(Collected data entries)

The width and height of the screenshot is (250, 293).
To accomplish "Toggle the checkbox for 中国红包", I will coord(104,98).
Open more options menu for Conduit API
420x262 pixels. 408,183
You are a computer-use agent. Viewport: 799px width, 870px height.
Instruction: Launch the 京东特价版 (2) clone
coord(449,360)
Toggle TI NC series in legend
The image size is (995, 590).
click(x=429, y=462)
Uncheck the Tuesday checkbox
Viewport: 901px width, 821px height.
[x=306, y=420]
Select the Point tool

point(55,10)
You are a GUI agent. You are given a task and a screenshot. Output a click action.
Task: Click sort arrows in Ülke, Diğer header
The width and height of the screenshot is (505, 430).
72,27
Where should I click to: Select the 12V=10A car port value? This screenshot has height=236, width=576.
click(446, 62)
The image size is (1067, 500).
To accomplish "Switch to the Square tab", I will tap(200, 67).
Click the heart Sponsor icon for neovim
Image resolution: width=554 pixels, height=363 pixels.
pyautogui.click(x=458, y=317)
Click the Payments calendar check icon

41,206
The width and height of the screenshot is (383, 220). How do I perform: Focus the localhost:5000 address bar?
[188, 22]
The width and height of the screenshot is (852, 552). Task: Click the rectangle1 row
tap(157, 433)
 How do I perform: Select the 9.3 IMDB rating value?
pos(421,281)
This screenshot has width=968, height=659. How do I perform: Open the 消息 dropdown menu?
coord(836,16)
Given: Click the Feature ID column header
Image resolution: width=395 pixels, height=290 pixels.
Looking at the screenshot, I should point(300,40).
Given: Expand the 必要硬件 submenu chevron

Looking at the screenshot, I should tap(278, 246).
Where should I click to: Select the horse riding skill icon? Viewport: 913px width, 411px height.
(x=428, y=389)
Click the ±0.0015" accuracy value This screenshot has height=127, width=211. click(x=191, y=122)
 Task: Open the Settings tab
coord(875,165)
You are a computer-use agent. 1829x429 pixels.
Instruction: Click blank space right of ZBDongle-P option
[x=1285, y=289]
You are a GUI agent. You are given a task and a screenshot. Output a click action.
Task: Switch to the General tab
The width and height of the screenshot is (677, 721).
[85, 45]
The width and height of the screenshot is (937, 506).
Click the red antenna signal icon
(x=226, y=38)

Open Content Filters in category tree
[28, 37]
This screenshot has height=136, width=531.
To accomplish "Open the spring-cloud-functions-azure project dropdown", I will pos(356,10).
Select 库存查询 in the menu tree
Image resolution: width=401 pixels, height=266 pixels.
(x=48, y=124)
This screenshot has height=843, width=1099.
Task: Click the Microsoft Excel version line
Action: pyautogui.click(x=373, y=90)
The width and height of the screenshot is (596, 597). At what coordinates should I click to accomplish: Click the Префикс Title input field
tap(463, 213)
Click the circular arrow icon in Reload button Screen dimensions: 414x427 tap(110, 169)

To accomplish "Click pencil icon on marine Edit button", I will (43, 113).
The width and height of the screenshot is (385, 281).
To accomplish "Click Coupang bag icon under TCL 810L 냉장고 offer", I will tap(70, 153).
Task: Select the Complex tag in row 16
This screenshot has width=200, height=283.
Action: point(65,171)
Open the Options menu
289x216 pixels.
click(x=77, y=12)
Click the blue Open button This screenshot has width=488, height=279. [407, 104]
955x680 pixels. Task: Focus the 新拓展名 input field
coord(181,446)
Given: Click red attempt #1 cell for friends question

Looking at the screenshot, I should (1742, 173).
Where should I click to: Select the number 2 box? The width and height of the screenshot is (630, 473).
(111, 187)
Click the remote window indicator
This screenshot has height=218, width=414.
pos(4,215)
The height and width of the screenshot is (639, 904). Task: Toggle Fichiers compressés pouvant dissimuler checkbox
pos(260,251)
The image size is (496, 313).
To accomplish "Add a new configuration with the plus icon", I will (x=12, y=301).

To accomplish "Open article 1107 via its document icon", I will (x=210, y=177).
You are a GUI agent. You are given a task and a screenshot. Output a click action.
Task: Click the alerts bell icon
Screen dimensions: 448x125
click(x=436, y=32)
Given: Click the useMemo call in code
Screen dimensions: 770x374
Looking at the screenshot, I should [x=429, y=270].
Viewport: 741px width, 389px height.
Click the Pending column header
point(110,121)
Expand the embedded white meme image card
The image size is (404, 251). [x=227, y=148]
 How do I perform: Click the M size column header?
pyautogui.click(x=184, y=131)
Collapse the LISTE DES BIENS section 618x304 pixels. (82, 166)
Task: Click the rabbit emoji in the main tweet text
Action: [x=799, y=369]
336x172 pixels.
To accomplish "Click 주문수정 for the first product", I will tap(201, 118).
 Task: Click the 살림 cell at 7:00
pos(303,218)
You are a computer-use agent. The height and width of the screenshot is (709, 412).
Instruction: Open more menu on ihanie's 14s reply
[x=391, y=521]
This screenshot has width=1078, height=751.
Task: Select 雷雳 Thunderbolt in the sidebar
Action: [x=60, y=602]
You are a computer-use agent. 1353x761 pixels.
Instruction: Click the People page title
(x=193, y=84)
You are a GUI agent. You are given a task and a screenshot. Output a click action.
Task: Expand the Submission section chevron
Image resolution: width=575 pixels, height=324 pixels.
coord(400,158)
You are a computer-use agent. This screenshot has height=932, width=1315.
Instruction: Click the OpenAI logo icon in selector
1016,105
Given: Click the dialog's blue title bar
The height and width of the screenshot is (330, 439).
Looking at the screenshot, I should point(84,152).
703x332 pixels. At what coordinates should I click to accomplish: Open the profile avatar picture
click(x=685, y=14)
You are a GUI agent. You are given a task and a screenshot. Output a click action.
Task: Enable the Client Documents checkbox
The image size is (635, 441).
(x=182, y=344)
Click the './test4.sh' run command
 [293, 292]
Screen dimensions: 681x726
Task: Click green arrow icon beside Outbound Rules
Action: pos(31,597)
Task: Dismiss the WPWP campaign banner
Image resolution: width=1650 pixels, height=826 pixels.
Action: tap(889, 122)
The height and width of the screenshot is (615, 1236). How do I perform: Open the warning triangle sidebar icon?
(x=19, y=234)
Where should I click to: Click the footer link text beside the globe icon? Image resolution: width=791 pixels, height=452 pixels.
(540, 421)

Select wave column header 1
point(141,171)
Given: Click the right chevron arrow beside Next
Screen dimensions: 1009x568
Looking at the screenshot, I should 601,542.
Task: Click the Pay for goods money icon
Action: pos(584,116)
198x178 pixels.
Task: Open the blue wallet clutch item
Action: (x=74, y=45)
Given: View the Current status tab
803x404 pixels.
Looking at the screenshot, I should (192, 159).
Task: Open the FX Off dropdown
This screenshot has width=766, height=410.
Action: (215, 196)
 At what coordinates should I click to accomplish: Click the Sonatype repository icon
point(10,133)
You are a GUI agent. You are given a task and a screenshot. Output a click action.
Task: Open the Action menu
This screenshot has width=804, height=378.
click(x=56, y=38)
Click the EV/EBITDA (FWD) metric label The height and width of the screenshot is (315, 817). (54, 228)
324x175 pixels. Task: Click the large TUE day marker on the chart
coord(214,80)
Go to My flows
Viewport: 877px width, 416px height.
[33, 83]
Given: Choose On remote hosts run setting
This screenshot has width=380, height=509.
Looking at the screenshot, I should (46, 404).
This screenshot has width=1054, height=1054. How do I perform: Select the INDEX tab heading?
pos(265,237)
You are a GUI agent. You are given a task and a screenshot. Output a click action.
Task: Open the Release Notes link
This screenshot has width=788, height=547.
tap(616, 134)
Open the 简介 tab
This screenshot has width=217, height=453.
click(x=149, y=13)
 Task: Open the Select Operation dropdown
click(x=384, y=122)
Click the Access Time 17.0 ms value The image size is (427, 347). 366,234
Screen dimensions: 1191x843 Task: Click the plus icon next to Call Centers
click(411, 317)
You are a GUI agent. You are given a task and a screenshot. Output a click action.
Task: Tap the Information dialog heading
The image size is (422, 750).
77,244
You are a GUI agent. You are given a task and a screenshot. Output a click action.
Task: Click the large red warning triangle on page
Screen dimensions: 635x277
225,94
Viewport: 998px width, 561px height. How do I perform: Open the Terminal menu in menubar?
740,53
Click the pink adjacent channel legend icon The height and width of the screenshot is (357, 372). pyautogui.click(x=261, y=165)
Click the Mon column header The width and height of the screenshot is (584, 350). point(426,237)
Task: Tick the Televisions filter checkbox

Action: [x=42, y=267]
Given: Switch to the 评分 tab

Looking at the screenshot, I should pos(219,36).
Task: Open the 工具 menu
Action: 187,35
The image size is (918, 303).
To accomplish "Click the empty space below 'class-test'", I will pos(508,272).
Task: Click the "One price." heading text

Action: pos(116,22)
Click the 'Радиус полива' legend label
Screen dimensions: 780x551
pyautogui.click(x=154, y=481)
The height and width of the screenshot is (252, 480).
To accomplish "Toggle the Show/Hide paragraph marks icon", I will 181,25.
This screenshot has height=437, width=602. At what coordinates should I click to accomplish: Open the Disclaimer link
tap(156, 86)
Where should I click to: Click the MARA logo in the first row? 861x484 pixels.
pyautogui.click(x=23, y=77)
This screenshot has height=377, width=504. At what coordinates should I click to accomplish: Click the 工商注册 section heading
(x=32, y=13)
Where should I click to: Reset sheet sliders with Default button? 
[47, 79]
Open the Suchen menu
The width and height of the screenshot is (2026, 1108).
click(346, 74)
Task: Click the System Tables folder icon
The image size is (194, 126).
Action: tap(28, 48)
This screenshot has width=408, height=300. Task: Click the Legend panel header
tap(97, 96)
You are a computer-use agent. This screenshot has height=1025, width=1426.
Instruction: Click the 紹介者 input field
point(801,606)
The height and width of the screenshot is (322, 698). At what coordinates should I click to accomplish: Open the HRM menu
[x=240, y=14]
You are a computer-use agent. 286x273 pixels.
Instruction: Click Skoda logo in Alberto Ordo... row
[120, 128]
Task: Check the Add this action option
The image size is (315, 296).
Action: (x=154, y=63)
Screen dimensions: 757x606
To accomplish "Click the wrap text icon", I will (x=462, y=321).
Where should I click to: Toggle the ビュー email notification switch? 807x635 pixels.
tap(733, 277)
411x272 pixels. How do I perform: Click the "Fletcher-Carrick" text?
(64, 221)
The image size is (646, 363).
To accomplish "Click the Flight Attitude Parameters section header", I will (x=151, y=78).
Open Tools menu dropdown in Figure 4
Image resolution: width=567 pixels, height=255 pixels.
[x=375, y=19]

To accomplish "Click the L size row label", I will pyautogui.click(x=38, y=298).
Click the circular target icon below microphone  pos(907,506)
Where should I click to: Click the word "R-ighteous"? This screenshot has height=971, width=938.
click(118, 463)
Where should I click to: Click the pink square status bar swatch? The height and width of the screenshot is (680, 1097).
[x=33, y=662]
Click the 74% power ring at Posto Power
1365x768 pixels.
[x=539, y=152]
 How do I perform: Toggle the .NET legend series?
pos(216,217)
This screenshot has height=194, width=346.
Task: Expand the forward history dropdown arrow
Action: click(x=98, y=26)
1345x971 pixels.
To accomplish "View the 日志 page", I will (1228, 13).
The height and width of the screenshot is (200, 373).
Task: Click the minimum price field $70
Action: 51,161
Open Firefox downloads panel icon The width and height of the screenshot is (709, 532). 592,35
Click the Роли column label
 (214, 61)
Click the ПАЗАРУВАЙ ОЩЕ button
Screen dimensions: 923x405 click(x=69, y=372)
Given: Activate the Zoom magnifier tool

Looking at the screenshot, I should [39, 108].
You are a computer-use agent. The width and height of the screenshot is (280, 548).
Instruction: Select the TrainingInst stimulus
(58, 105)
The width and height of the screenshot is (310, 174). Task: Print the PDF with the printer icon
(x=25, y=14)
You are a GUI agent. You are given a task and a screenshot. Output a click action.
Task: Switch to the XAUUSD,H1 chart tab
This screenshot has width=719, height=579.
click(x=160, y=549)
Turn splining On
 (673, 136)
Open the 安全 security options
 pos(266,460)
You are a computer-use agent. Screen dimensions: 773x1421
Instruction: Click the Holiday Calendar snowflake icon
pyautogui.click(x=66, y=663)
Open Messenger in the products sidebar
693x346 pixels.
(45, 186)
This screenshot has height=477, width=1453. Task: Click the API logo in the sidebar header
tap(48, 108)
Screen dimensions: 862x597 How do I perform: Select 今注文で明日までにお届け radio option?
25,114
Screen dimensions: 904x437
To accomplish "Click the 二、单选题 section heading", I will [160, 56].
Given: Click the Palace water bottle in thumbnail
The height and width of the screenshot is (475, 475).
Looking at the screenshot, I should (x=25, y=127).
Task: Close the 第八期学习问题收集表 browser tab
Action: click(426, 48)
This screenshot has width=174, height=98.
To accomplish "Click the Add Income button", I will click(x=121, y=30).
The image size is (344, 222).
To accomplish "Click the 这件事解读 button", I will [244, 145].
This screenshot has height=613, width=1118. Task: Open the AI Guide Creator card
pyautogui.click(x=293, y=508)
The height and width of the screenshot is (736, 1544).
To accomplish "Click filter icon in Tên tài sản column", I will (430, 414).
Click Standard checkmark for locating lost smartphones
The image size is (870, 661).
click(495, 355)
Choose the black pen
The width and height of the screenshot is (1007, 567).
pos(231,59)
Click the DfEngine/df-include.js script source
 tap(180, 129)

**Exercise:** All lines that hold the word "computer" should be copied from the data.

**Reply:**
You are a computer-use agent. Viewport: 799px width, 870px height.
You are a computer-use agent. 1829x429 pixels.
You are a computer-use agent. The height and width of the screenshot is (709, 412).
You are a computer-use agent. 1353x761 pixels.
You are a computer-use agent. This screenshot has height=932, width=1315.
You are a computer-use agent. This screenshot has height=1025, width=1426.
You are a computer-use agent. 286x273 pixels.
You are a computer-use agent. The width and height of the screenshot is (280, 548).
You are a computer-use agent. Screen dimensions: 773x1421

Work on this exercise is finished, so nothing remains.